But still, he said, every additional dollar will be crucial in what will be a difficult year for many producers.

In its Aug. 10 crop report, the USDA reduced its monthly estimate of the U.S. corn crop by about six million tonnes to 253.4 million tonnes.

It scaled back the world corn estimate by 16 million tonnes to 591 million and slashed ending stocks to 124 million tonnes, down from the July estimate of 142 million.

Analysts said the corn numbers point to potentially tight feed grain supplies in North America this year, which should support prices for all feed grain, including Western Canadian barley.

“I hate to use the term bullish for anything right now, but it is creating a more optimistic situation,” said Pearson.

The USDA bumped up its corn price forecast by 15 cents US a bushel.

Some U.S. analysts say corn prices could jump to their highest levels since 1997-98, noting that crop conditions have deteriorated significantly since the Aug. 1 survey that produced the USDA numbers.

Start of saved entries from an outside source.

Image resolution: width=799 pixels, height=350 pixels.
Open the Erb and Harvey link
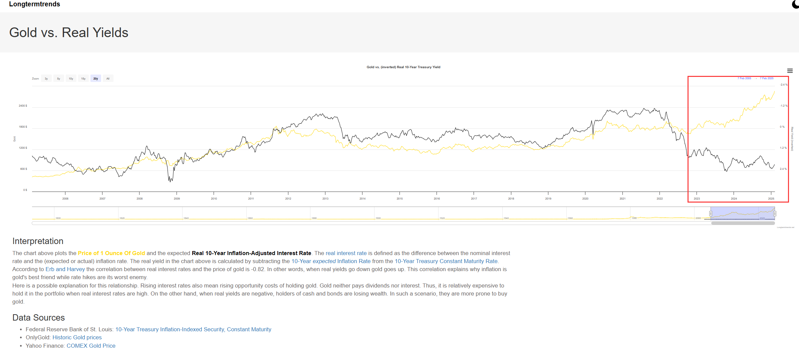(65, 269)
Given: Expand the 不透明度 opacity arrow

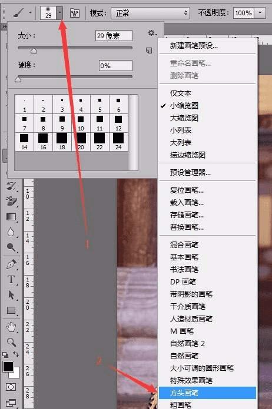Looking at the screenshot, I should tap(260, 12).
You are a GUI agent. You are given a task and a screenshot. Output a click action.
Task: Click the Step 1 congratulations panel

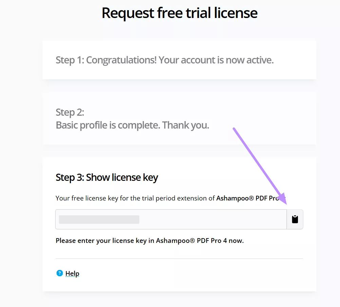[179, 60]
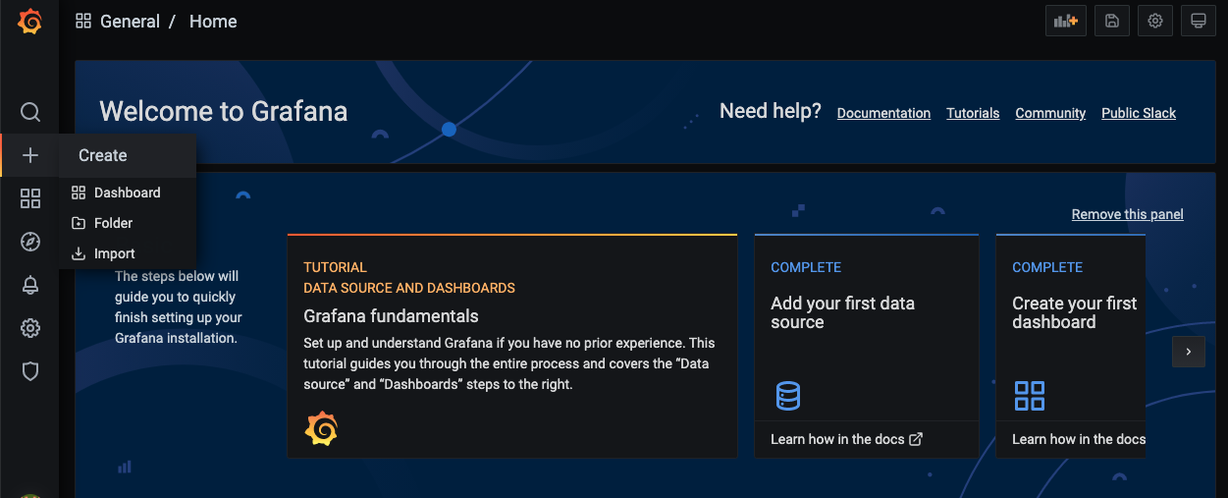Image resolution: width=1228 pixels, height=498 pixels.
Task: Click the Save dashboard disk icon
Action: [x=1112, y=21]
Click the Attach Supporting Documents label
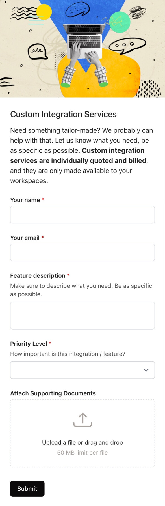 pyautogui.click(x=53, y=393)

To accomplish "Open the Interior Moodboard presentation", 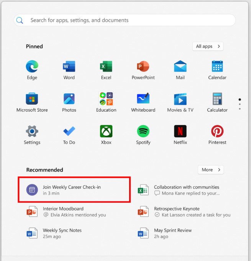I will coord(74,212).
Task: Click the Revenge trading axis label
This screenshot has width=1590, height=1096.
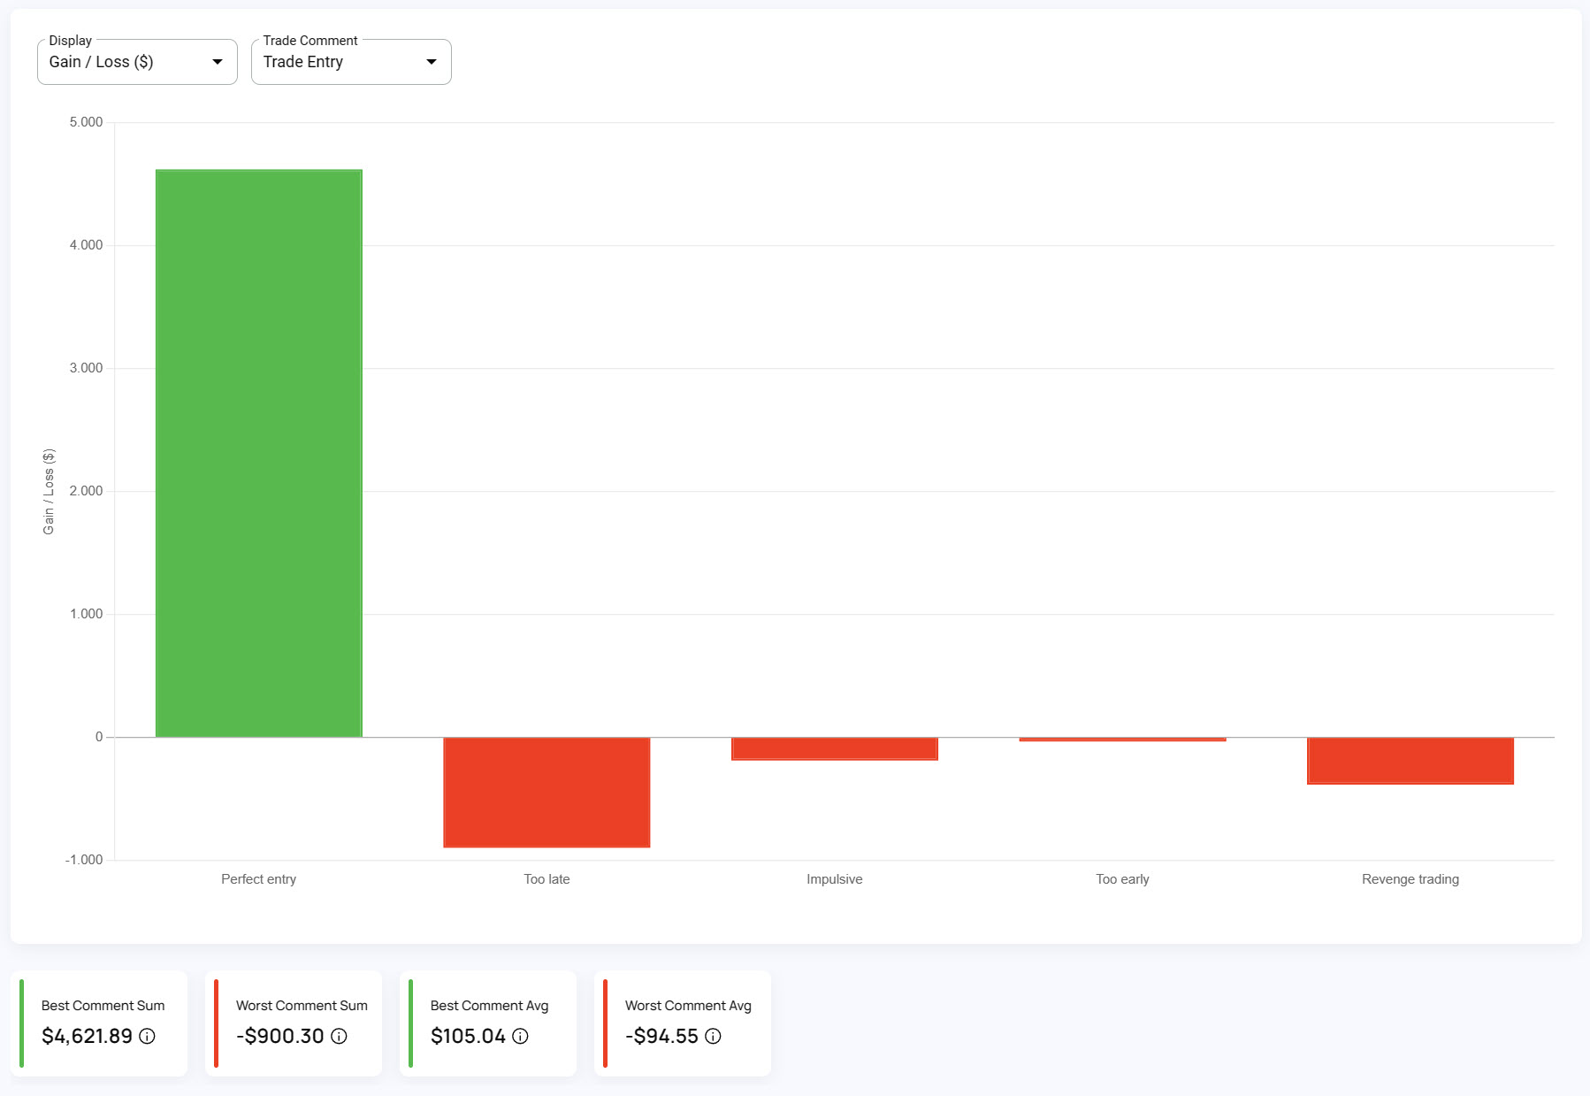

One U.S. market service calculated the world stocks-to-use ratio for corn would fall to around 20.2 percent, the lowest level in 20 years.

Cassidy said he suspects next month’s USDA report will have even lower corn numbers: “It won’t be a runaway market, but that will continue to put some underlying support to this market.”

As for oilseeds, the USDA forecast was essentially the same as last month, with world production staying at 177 million tonnes and ending stocks increasing marginally to 28.6 million tonnes.

Nevertheless, the department did raise its price forecast for soybeans by 35 cents US a bu. from last month, citing tighter U.S. and global oilseed supplies.

Analysts said the soybean crop, like corn, has suffered since the survey and next month’s report will reflect even smaller output.

Agriculture Canada oilseed market analyst Chris Beckman said the numbers confirm there is underlying strength in the oilseed market for both seed and vegetable oil, which bodes well for canola growers.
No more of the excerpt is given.